Targeting dayparts, geography
Massive's technology, because it is included in the game's development phase, allows for tactics such as changing ad campaigns and targeting times of day or parts of the country. Audit reports come back in real time, so marketers can see when and for how long a gamer was exposed to their ad.

By pulling together a number of video-game publishers, Massive can aggregate content from multiple game titles and sell across it, similar to what current Internet ad-serving networks like DoubleClick or Accipiter do with Web sites. By next year, Massive executives say they hope to have the network set up in nearly 30 video-game titles, reaching an estimated 2 million players a week.

Real Networks
In addition to Ubisoft, closely held Massive has already signed deals to embed its ad-inserting and -tracking technology into games from several big publishers including Vivendi Universal's Vivendi Universal Games, Infogrames Entertainment's Atari and Konami. Massive has signed its first advertiser, Real Networks, and Mr. Davis said he has had additional talks with automotive marketers, Hollywood studios and retailers.
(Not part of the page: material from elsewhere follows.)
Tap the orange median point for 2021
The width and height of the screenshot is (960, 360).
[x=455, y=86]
"It's a company I'm watching because their technology is wholly different," said Rob Sebastian, a talent agent at Endeavor, Los Angeles, who specializes in the video-game area. "It's still early, but I think advertisers will be willing to pay for this."

Those marketers looking for elusive young men, who seem to be eschewing TV and much of traditional media, should be particularly interested, said Shari Anne Brill, vice president and director of programming at Carat USA.

Keeping pace with technology
"Advertisers have to keep pace with all the venues their target is embracing," Ms. Brill said. "As technology evolves, they have to leave no stone unturned."

Ms. Brill imagines that any "hip and trendy" categories looking for me 18-to-34 are prime for this medium. In a different effort but to a similar end, game giant Activision Inc. and VNU's Nielsen Entertainment announced an alliance earlier this year to create ad-tracking tools. The service, still in development, is intended to track details such as ad recall in real time in console games.